The California Department of Motor Vehicles has released its annual autonomous vehicle disengagement report.

The report includes data from all companies that are actively testing self-driving cars on roadways in California, and those companies are required to disclose the number of times human drivers have to intervene while testing a self-driving car. Waymo, Google’s new self-driving car company, reported a major drop in disengagements last year while driving significantly more miles. That means even though Waymo is testing its cars more frequently, its human drivers are having to take control less than before.

According to Waymo, its rate of safety-related disengages fell from 0.8 per thousand miles to 0.2 per thousand miles in 2016. Last year, it increased its driving by 50 percent in California to 635,668 miles and only had to take over 124 times, compared to 341 in 2015.

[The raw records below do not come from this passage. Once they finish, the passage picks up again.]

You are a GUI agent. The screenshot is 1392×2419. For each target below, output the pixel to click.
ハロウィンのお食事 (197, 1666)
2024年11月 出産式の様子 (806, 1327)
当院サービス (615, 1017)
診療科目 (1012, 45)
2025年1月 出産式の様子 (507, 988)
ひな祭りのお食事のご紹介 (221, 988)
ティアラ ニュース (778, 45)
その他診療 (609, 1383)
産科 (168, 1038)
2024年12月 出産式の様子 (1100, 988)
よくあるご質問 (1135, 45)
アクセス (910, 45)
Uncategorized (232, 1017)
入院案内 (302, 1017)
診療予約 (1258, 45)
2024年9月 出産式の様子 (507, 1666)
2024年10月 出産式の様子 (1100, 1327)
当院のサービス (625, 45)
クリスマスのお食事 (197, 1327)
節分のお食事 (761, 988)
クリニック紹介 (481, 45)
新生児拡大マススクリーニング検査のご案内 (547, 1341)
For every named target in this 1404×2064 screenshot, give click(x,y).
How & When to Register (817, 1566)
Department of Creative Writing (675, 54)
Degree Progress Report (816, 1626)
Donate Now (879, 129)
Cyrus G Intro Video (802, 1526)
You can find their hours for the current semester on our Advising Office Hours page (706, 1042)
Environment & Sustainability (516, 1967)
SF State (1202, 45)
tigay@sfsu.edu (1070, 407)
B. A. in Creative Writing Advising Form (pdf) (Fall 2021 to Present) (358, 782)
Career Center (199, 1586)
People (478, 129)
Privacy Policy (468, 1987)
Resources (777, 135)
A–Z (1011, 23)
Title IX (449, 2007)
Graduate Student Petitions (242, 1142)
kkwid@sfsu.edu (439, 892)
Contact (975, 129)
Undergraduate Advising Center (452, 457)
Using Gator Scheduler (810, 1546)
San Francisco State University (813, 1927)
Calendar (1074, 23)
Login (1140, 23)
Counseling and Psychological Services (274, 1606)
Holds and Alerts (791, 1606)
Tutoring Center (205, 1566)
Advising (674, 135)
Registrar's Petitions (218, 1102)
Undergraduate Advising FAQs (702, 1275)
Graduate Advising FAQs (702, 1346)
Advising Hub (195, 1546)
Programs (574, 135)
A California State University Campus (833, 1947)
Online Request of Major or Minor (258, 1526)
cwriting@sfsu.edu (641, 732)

Head of Waymo’s self-driving technology, Dmitri Dolgov, shared more details in a recent blog post: “This four-fold improvement reflects the significant work we’ve been doing to make our software and hardware more capable and mature. And because we’re creating a self-driving car that can take you from door to door, almost all our time has been spent on complex urban or suburban streets. This has given us valuable experience sharing the road safely with pedestrians and cyclists, and practicing advanced maneuvers such as making unprotected left turns and traversing multi-lane intersections.”

As for the actual disengagements, Waymo said they were caused by “software glitches,” “unwanted maneuvers,” “perception discrepancies” and “recklessly behaving road user.” The company had no reports of crashes or accidents.